Move on to 2012, when David Scheschkewitz had some very exciting silicon chemistry to report, we collaborated on some computational modelling, and sent the resulting article to Nature Chemistry for publication. This included the usual interactive table reporting the modelling and its data. However, it transpired that the production workflows for Nature Chemistry had been streamlined and I was informed that interactive tables could no longer be accepted. This time, we (i.e. the authors) would have to solve the issue of how to host and present the data ourselves.
I was very keen that this table be treated with equal weight to the article itself (citable in its own right) and that it not be downgraded to supporting information (ESI). My objection to ESI is that it is often poorly structured by authors, i.e. it is not prepared in a form which allows the data to be re-used, either by a perceptive human, or a logical machine. As a result it is often given little attention by referees (although bloggers seem to do a far better job) and furthermore can end up being lost behind a pay wall (the two Nature Chem interactive objects noted above can be openly accessed, but only if you know that they exist). So I determined that:
- The table should be immediately accessible by non-experts, but not through any convoluted processes of downloading a file, expanding it and finding the correct document within the resulting fileset to view in the correct program, which is how normal ESI is handled.
- The table and the data it contained within should be capable of acting as a scientific tool, forming what could be the starting point for a new investigation if appropriate.
To solve this issue, some lateral and quick thinking was needed. The solution was a two-component model in which the original article is treated as a “narrative“, intertwingled with a second, but nevertheless distinct component, the “data“. This data would follow the principles of the Amsterdam Manifesto; it would itself be citable. The two components would become symbiotes (a datument). The narrative[cite]10.1038/nchem.1751[/cite] could cite this data and the data could back-link to the narrative. The data would inherit trust (i.e. peer review) from that applied to the narrative and the latter would inherit a date stamp and integrity from the data host (in this case Figshare[cite]10.6084/m9.figshare.744825[/cite]).*
The data itself can have two layers, presentation [cite]10.6084/m9.figshare.744825[/cite]¶ using a combination of software (Jmol or JSmol for chemistry) which are used to invoke the “raw” data. That data itself is citable[cite]http://dx.doi.org/10042/20409[/cite] (this is just a single example, resident as it happens on a different repository). The reader can choose use just the presentation layer or the underlying data.

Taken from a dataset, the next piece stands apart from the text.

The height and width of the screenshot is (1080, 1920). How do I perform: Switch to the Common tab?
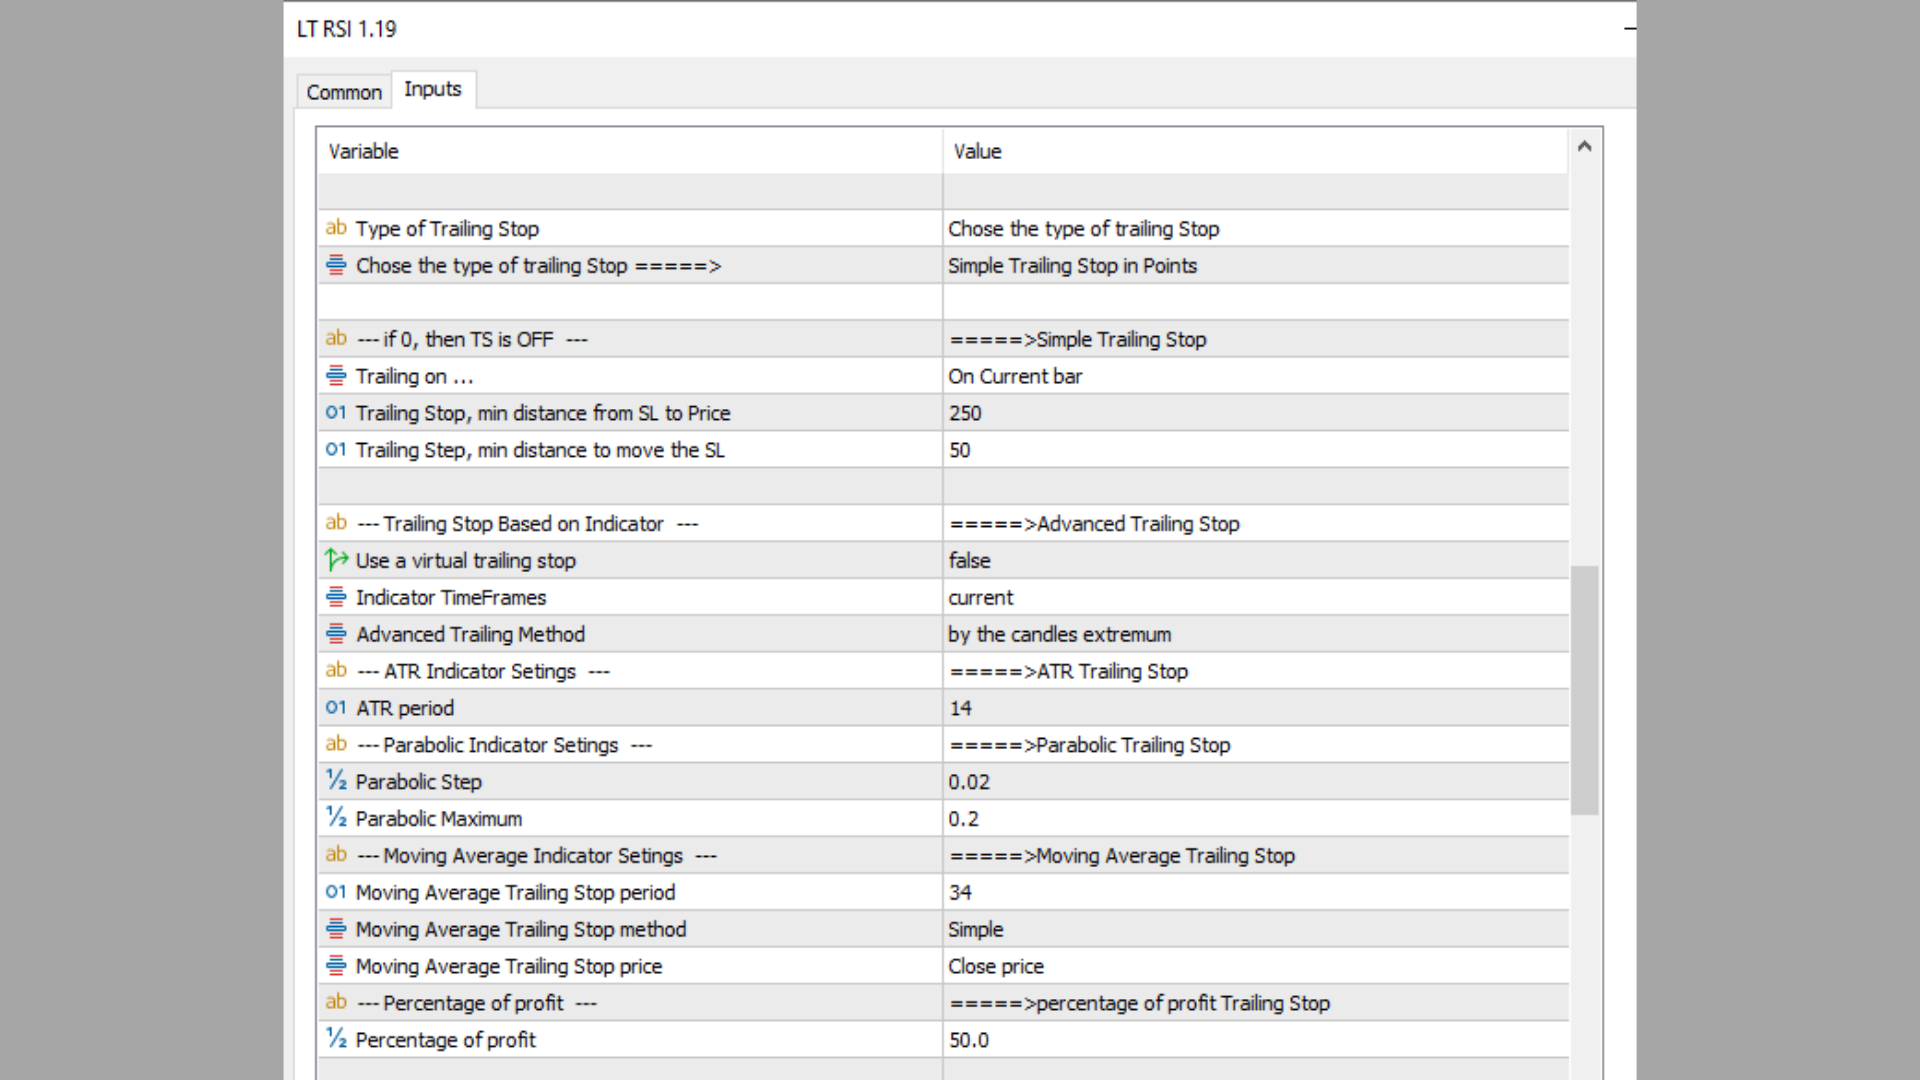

The data object can be embedded in other pages; here it is below. The data sources for this table are themselves citable[cite]10.6084/m9.figshare.96410[/cite].
What are the advantages of such an approach? (the “what’s in it for me” question often asked by research students and their supervisors)
- Each of the components is held in an environment optimised for it and so can be presented to full advantage.
- The conventional narrative publisher does not necessarily also have to develop their own infrastructures for handling the data. They can choose to devolve that task to a “data publisher”.
- The data publisher (Figshare in this case) makes the data open. One does not need an institutional subscription to access it.
- “Added value” for each component can be done separately. Thus most narrative publishers would not necessarily wish to develop infrastructures for validating it or subsequently mining such “big data”. Indeed data mining of journals is prohibited by many publishers; it simply is either not possible or rendered so administratively difficult as to be impractical.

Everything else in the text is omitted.